Two recent news stories have challenged the universal belief that small businesses are the job creators.  An AP story on February 17 was titled, “The Truth is That Small Businesses Are Not Good At Creating Jobs.”  Seven days later a New York Times story’s heading said, “Small Companies Create More Jobs?  Maybe Not”. 
But before you swear off shopping with locally-owned small businesses and throw all your support to big box stores, I’ve read these two stories and the data and conclusions have some big problems.
First the Times story.  The Bureau of Labor Statistics has released a new analysis of jobs data and found that large businesses with 500 or more employees over a 20 year period had employment growth of 29 percent compared to businesses with fewer than 50 workers growing employees by only 10.5 percent. 
The Bureau said that the new data analysis was released on an “experimental” basis.  It must have been an experiment in lying with statistics. 
One can be suspicious of data analysis that targets a specific narrow time period (even with a logical sounding explanation) and also uses a different method for classifying data than the way it has traditionally been classified.   This Bureau “experiment” does both.
According to the Times story, “The figures cover employment from April 1990 – one month after employment reached a high for that economic cycle – through March 2011, just over a year after employment hit bottom after the 2007-9 recession.”
What would have been the results if different start and stop dates were selected or a longer period of time used?   We don’t know if Nathan Clausen, the economist in charge of the “experiment” looked at any other time parameters and found different results.  Or did Mr. Clausen even think his selection of dates would be challenged as a potential problem?  Certainly no one would question an economist’s motive, would they?
Then there is the problem of how data was classified for analysis.  The Times story indicates that the “experiment” did not use the Bureau’s long-time business classification methods and went with a completely new method.  As a result, Mr. Clausen’s findings about jobs created by big businesses differ greatly from all other Bureau studies. 
Because of Mr. Clausen’s methodologies, don’t expect to see this “experiment” appearing anytime soon in a scholarly journal.
Now for AP story.  Actually I only have problems with the interpretation of the research and theme of this story that is shouted in the title: “The Truth Is That Small Businesses Are Not Good At Creating Jobs”.
Here is what the economists, who analyzed over 30 years of data, found as reported in this story.
small businesses no more than five years old — that’s about 40 percent of them — are the only ones that create more jobs each year than they cut.  (The Census Bureau reported that startups accounted for more than 99 percent of the 2.5 million net new private-sector jobs in 2005.)

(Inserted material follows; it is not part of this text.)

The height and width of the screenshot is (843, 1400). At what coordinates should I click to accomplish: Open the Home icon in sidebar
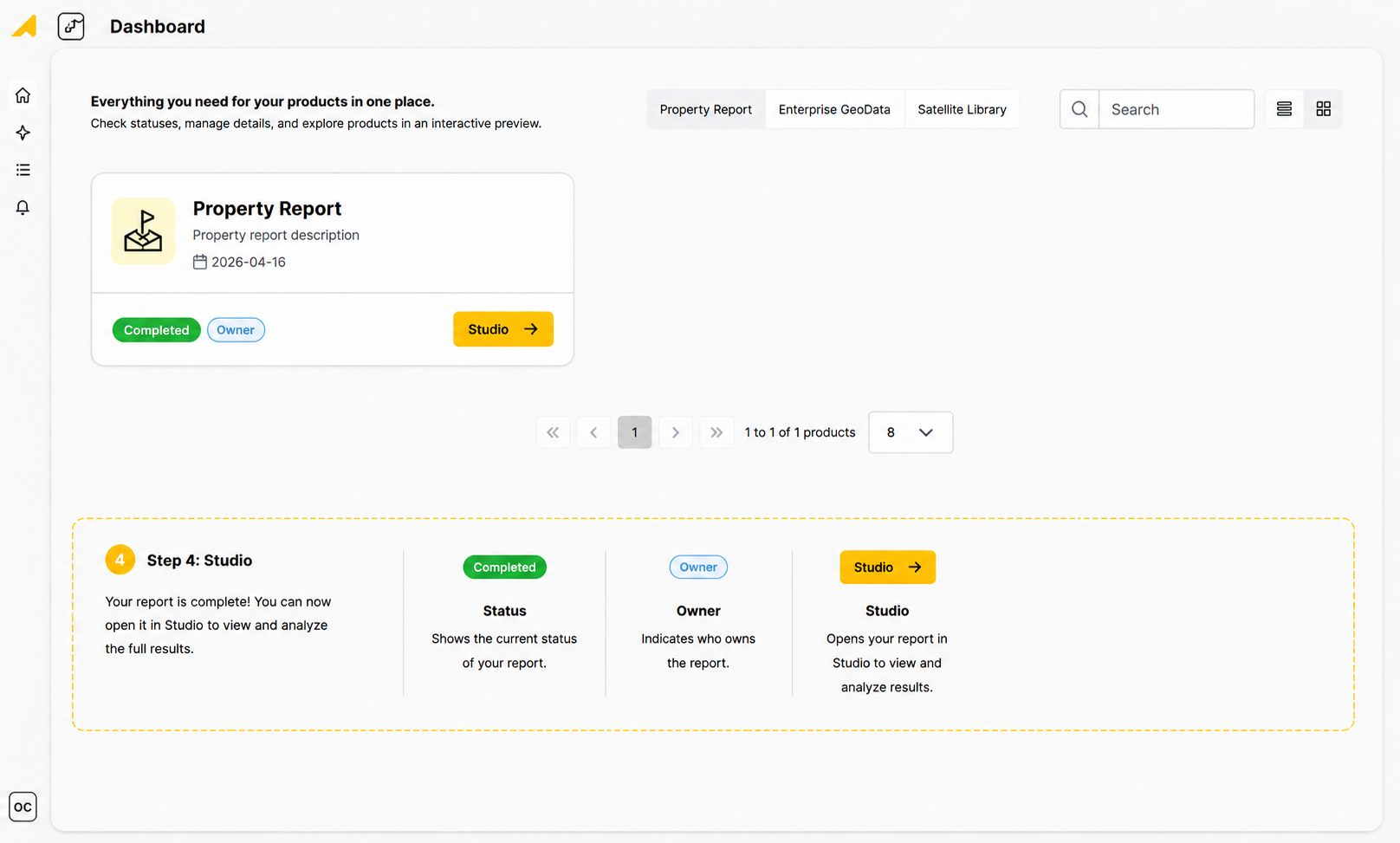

–the 60 percent of small businesses that have been around more than five years act as a slight drag on the number of jobs available in the United States. They have cut about 0.5 percent more staff than they have added in a typical year.

–big businesses, the ones that get all the headlines for layoffs, have hired more than they have cut — about 0.1 percent in a typical year.
Let’s see.  Small businesses over 5 years old and big business varied by less than one percent in adding or cutting jobs.  Start-up small businesses are the only ones creating jobs.  How does that justify the headline, “The Truth Is That Small Businesses Are Not Good At Creating Jobs”.
More troubling is that the AP reporter (not identified) included bogus research by the National Federal of Independent Business (yes, the reporter used “Federal” instead of “Federation”) claiming that small businesses contributed none of the 243,000 new jobs in January.  A more reliable and non-partisan research organization, ADP National Employment Report, found that 56% of the January new jobs came from small businesses with less than 50 employees.
In following the incorrect theme of the story, the AP reporter included anti-regulation rhetoric as an explanation for why small businesses weren’t creating jobs.  That sealed my assessment of this story.  My guess is that the reporter, following an editor’s instructions, wrote the story with the purpose of supporting the Congressional and GOP Presidential mantra on “job killing regulations”.  Yes, this kind of thing actually happens in news organizations.

Well, I think I’ve had enough fun debunking these two stories.  You can now go back to your love of small businesses.  Two incorrect stories haven’t turned the business world upside down.